## Quoted passage
>>>

# 00 altima stereo & speakers?



## terry0 (Mar 24, 2005)

i have a 00 altima SE with the 6 speaker 100 watt stock head unit and speakers. i have to replace back speakers and would like to put in a woofer or bass tube in the back. not for booming but for a better quality sound( stock stereo has great highs). needs some low end to it! 
so,
if its 100 watt system is it 50 front 50 back. how is the system set up? how is the 100 watts divided among the speakers? ( 2,4, or 6 way )
when i have the back speakers replaced(blown) i want to add small amp and woofer. can front speakers handle alittle more juice? if so, how much. if not, could they if i have something put in to keep lows coming to them? WHAT TO DO? i dont want to spend alot. i just want alittle more bass for sound quality and to increase output by 50 watts or less!!!! any good ideas?


----------



## am3rican (Feb 26, 2005)

<<<

## Dataset content
>>>

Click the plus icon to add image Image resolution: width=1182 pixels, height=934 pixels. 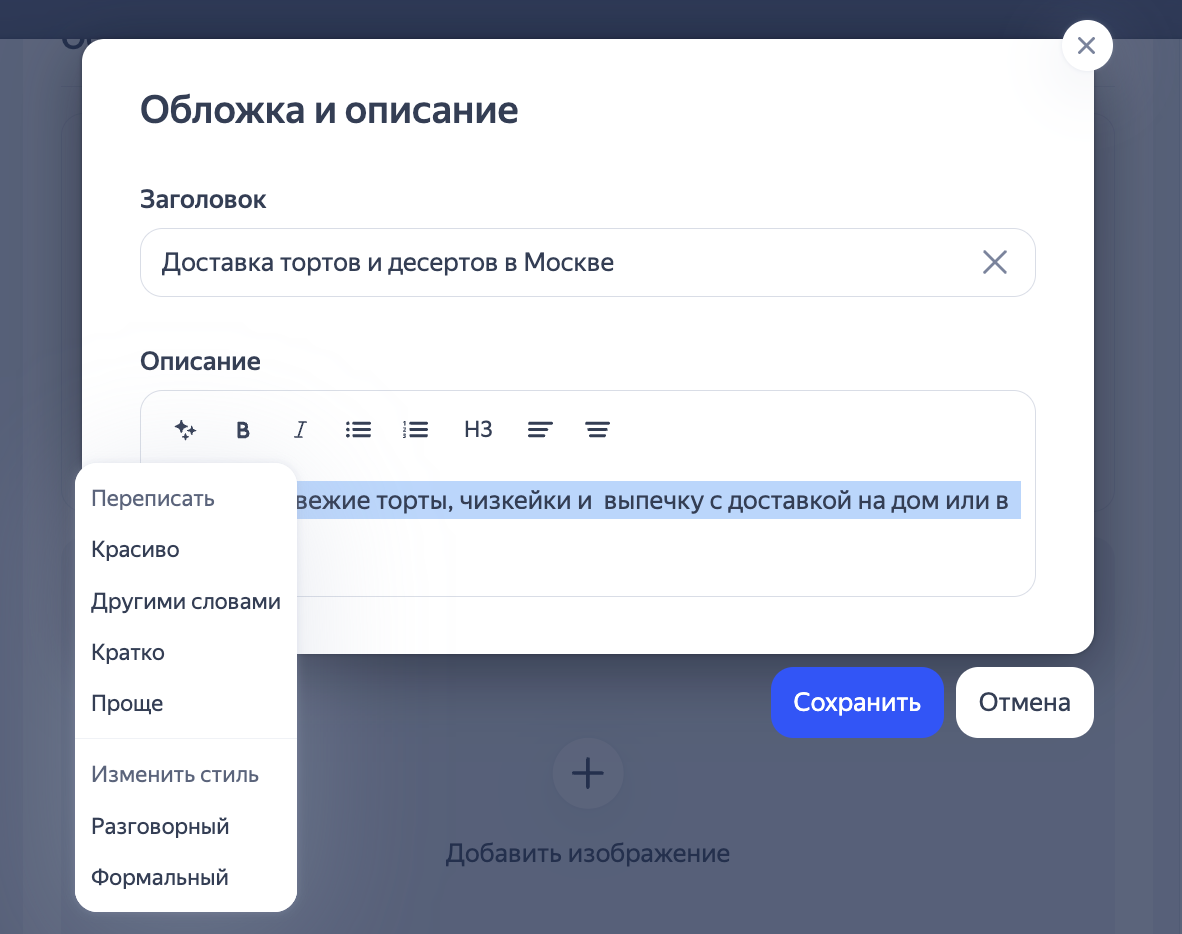tap(588, 773)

<<<

## Work instructions
(1) Reproduce the Altima stereo thread starting at "## terry0 (Mar" and ending at "(Feb 26, 2005)".
(2) Using the Altima stereo thread, explain in one to three sentences why the poster wants to add a woofer or bass tube in the back.
The data above comes from a different source than the Altima stereo thread.

## Responses by task
(1)
## terry0 (Mar 24, 2005)

i have a 00 altima SE with the 6 speaker 100 watt stock head unit and speakers. i have to replace back speakers and would like to put in a woofer or bass tube in the back. not for booming but for a better quality sound( stock stereo has great highs). needs some low end to it! 
so,
if its 100 watt system is it 50 front 50 back. how is the system set up? how is the 100 watts divided among the speakers? ( 2,4, or 6 way )
when i have the back speakers replaced(blown) i want to add small amp and woofer. can front speakers handle alittle more juice? if so, how much. if not, could they if i have something put in to keep lows coming to them? WHAT TO DO? i dont want to spend alot. i just want alittle more bass for sound quality and to increase output by 50 watts or less!!!! any good ideas?


----------



## am3rican (Feb 26, 2005)

(2) The poster wants better-quality sound, not booming bass. The stock stereo has great highs but lacks low end.